課題の目的 →
下に示す腎臓内科の紹介文を、最後の文に続けて書き進めなさい。

引用文 →
══════════════════════════════

腎臓内科

 腎臓の大きな働きとしては、体内の老廃物を尿として排泄させることが知られていますが、実は体の恒常性を保つために、それ以外にも多くの仕事をしています。一方腎臓になんらかの病気が生じ、腎臓機能の低下がある一定レベルに達すると、いくら治療を施しても後戻りができなくなってしまい、最終的には腎不全へと進行していきます。また、腎不全へと至らなくても腎機能障害が生ずると、狭心症や心筋梗塞、脳卒中、あるいは閉塞性動脈硬化症のような心臓・血管疾患を引き起こしやすくなるといわれています。

 腎臓内科では、腎臓に何らかの疾患が生じた場合、多くの場合それは蛋白尿や血尿などの尿検査での異常としてとらえられますが、少しでも早く、そして正確に病態を把握し、適切な治療を行っていくことが大きな使命の一つです。そのために、私どもの施設では尿・血液検査、画像診断に加え腎生検を行い、的確に診断を進めております。また、腎機能低下が後戻りができない段階(ポイントオブノーリターン)に達してしまった患者様に対しては、少しでも機能低下を遅らせていくような治療と同時に、心臓・血管病変進展予防対策を講じてまいります。特に最近は糖尿病から腎機能が損なわれていくケースが多く、脂質の異常、高血圧、むくみ、そして心不全など様々な病態を合併してきます。そのような患者様に対しても病態に応じた治療を心がけています。

 しかしながら、治療を施しても腎機能低下が進んでしまう例も少なくなく、最終的には透析治療が必要となってしまった患者様に対しては血液透析や腹膜透析の導入を行っていきます(ただし腹膜透析の準備手術は他施設にお願いしています)。当施設では腎不全の治療として 透析治療が日本で産声を上げ始めた草創期以来、透析医療を行っており、スタッフ一同実に多くのことを患者様から学んでまいりました。そのことを私どもの財産として、患者様の身体的のみならず精神的苦痛を少しでも和らげ、そしてQOLを高めながら透析治療が継続できるように全力を尽くしてまいります。脳血管疾患などで身体機能が極度に低下された透析患者さまには、療養病床などで長期入院にも対応しながらリハビリテーションを行い、身体機能の向上、維持に努めております。

══════════════════════════════

保存済みの項目
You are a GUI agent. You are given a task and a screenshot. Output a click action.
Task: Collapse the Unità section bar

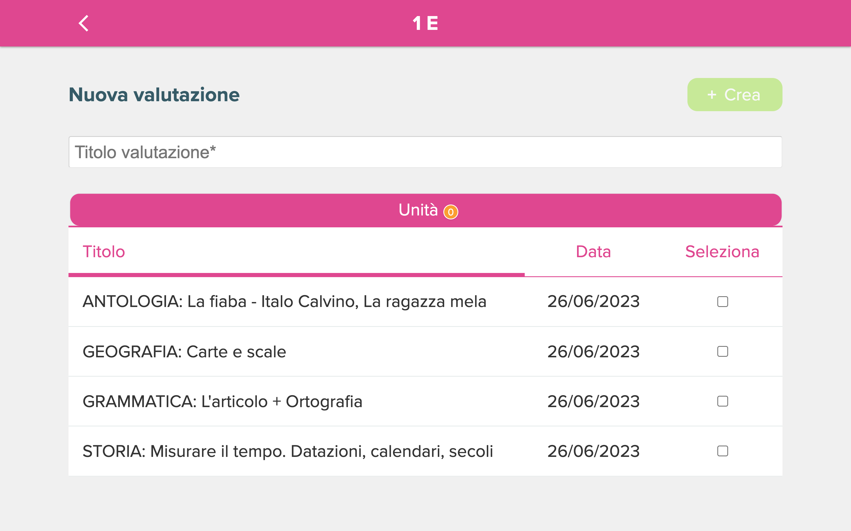tap(426, 210)
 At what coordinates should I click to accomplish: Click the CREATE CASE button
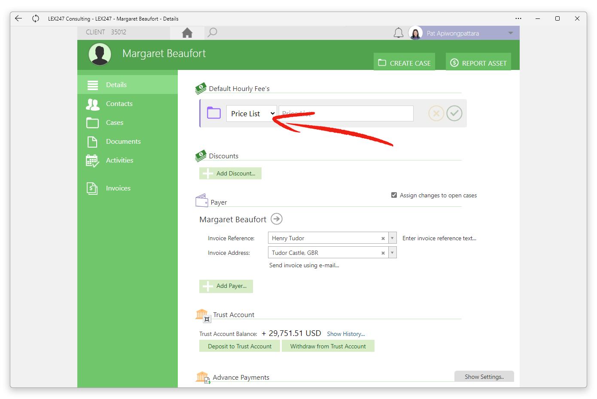404,62
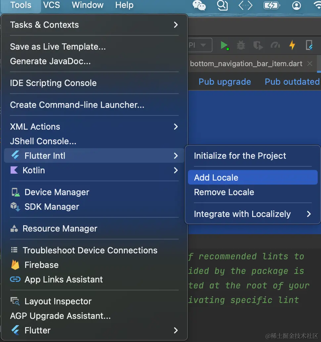Viewport: 321px width, 342px height.
Task: Click the Layout Inspector icon
Action: pos(15,301)
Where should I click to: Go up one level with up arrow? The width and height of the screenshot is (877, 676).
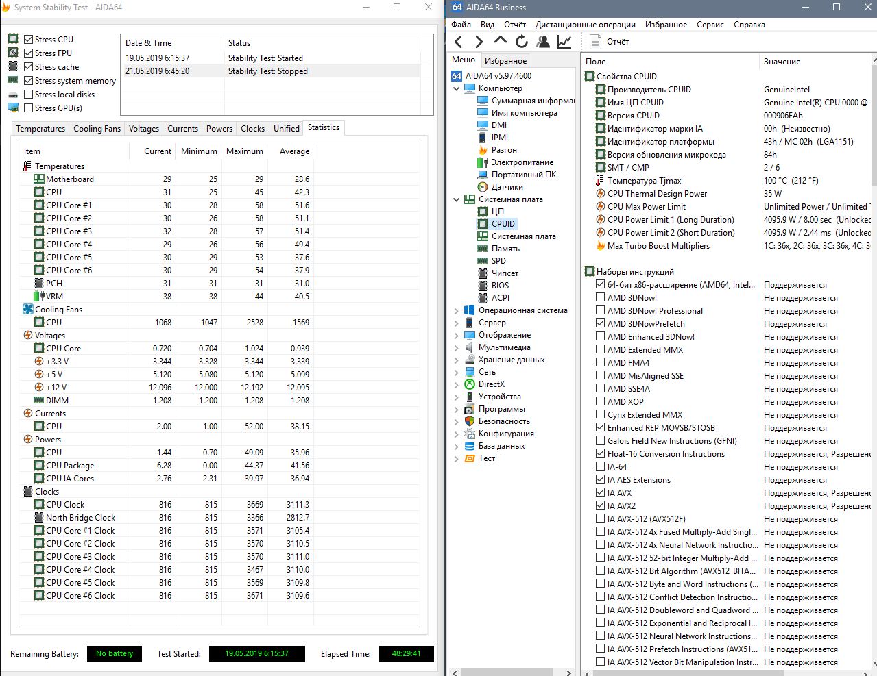pos(501,42)
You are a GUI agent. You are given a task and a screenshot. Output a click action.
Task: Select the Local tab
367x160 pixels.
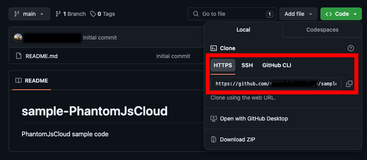[x=243, y=30]
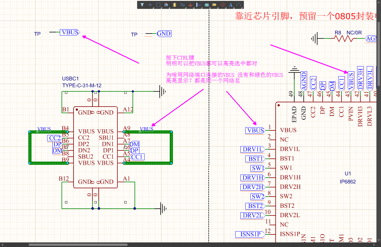Click the horizontal scrollbar thumb
The height and width of the screenshot is (247, 381).
[78, 245]
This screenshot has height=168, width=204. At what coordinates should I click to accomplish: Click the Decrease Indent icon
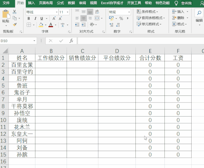pos(77,25)
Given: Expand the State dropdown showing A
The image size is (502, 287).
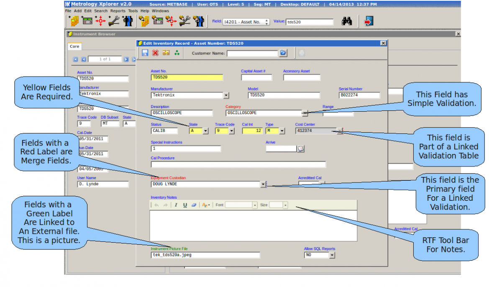Looking at the screenshot, I should (x=205, y=131).
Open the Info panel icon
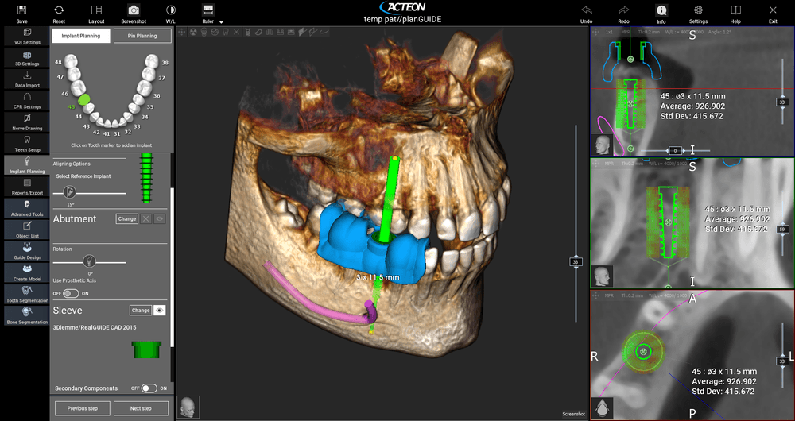 pyautogui.click(x=661, y=10)
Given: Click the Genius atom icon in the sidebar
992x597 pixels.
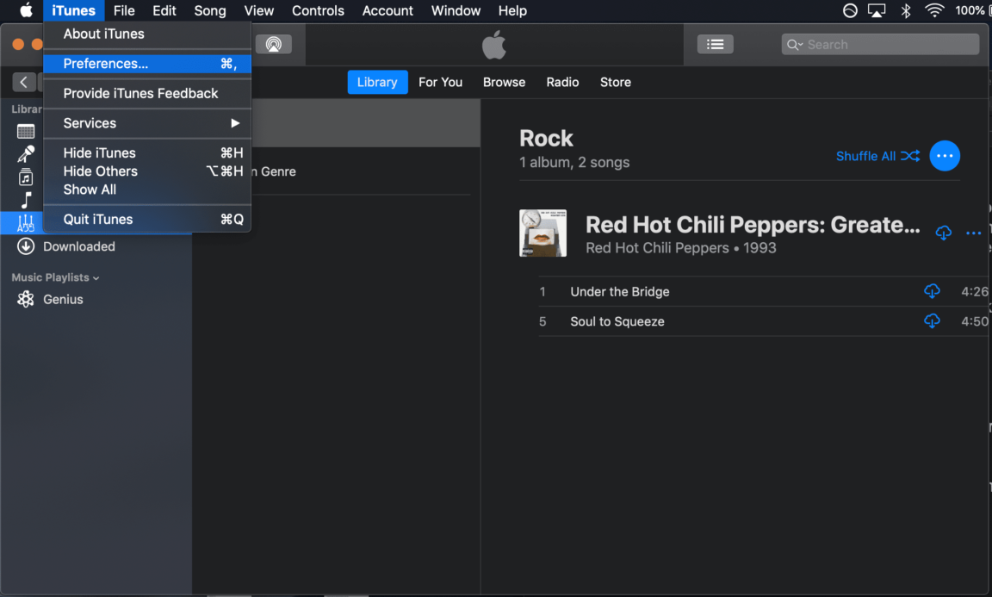Looking at the screenshot, I should coord(26,300).
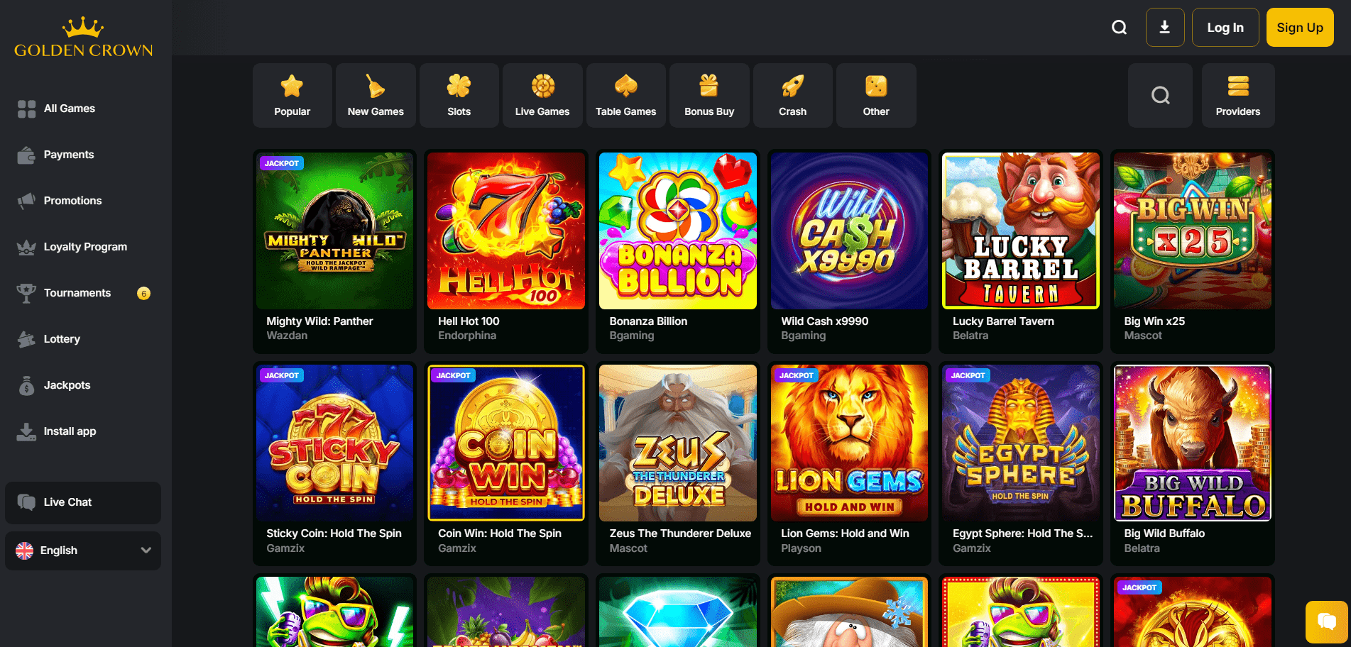
Task: Switch to the Live Games tab
Action: pos(542,95)
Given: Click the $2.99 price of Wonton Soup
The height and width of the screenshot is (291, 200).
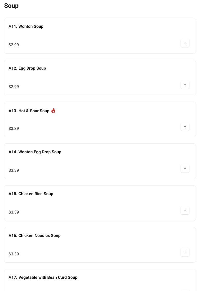Looking at the screenshot, I should click(x=14, y=45).
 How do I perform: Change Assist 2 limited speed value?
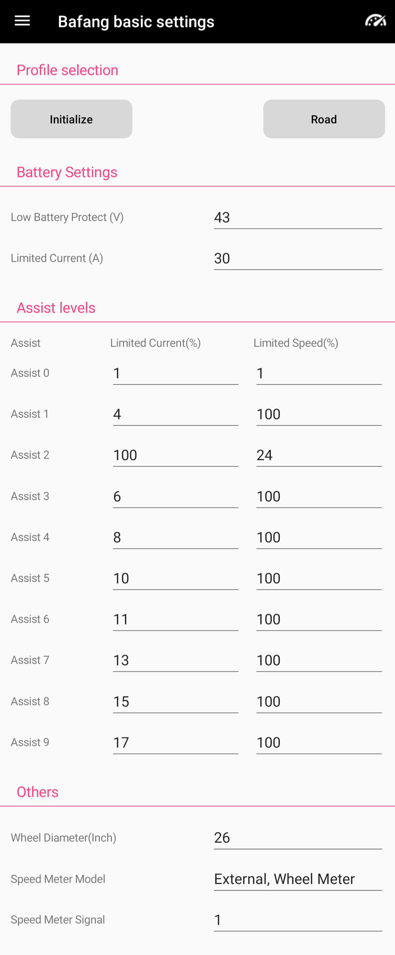point(319,455)
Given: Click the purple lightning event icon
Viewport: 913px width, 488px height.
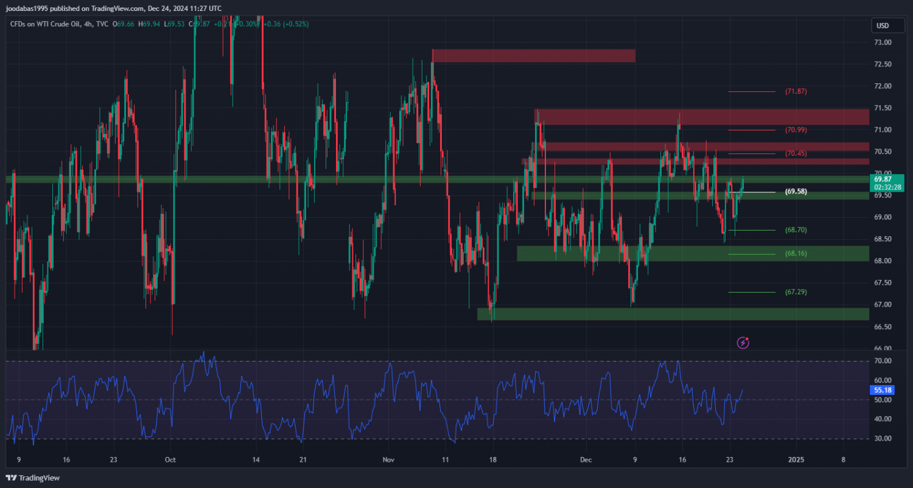Looking at the screenshot, I should 743,343.
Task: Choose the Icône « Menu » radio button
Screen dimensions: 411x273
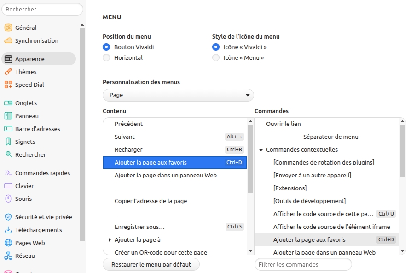Action: point(216,57)
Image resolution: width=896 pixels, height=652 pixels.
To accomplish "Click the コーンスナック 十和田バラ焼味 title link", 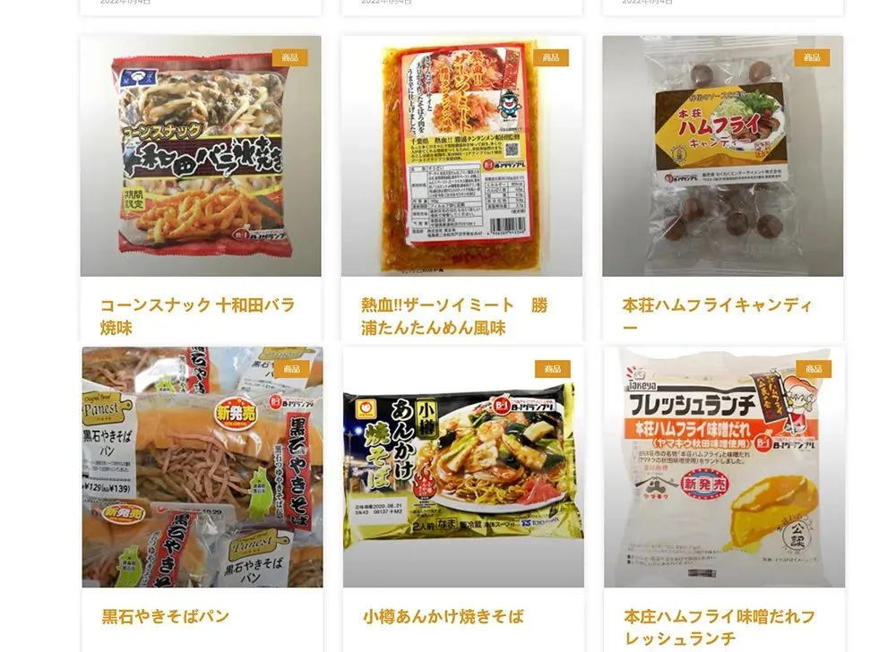I will point(197,316).
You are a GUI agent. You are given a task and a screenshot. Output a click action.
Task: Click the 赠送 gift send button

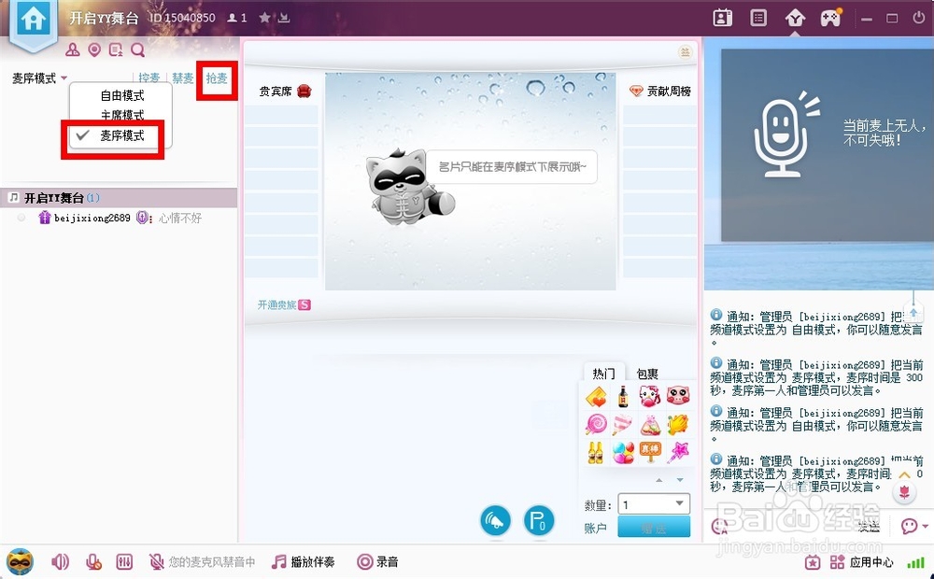tap(654, 526)
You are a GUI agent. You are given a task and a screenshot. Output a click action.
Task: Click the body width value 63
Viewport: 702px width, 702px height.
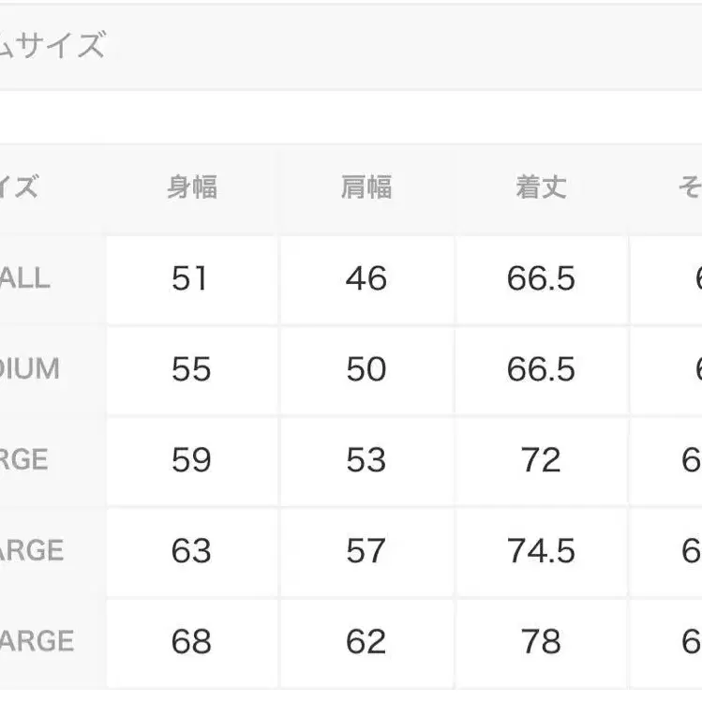coord(191,551)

══════════════════════════════

あなたの解答 →
対象となる主な疾患

ネフローゼ症候群、各種腎炎、全身疾患に伴う二次性腎障害(糖尿病、高血圧、膠原病など)、急性および慢性腎不全、維持透析状態、ブラッドアクセストラブル、腹膜透析腹膜炎など

当院での治療内容

ネフローゼ症候群や活動性腎炎にたいするステロイド治療、免疫抑制剤治療
血液透析、血液濾過透析、LDL吸着はじめとするアフェレーシス治療、内シャント作成術および再建術、 経皮的血管形成術(PTA)など

糖尿病による腎症

 糖尿病になると様々な合併症をひきおこすことは周知のとおりです。心筋梗塞、脳卒中、閉塞性動脈硬化症などの比較的大きな血管病変や、腎症、網膜症、神経症などの小さな血管病変による疾患が発症してくるのです。これらの疾患は高血糖のみならず、高血圧、脂質代謝異常、感染症などと複雑に絡み合い進行していくため、その管理には多方面からのアプローチが必要です。当院では糖尿病教室やフットケア等さまざまな形で患者さまにかかわっていき、少しでも合併症の進行を妨げられるように取り組んでまいります。

 合併症の一つである糖尿病性腎症は増加の一途をたどっており、透析治療が必要となる原因疾患として最も高率となっています。透析治療にまで至らなくても、糖尿病性腎症を一旦発症すると進行が止まらず、ネフローゼ症候群、全身の溢水状態、感染症や心・血管疾患の発症など、重篤かつ治療困難な状況に陥ってしまうことが知られています。当院では段階に応じた適切な治療を選択し、病勢の進行阻止に心がけています。

担当医紹介

松前 知治 (副院長)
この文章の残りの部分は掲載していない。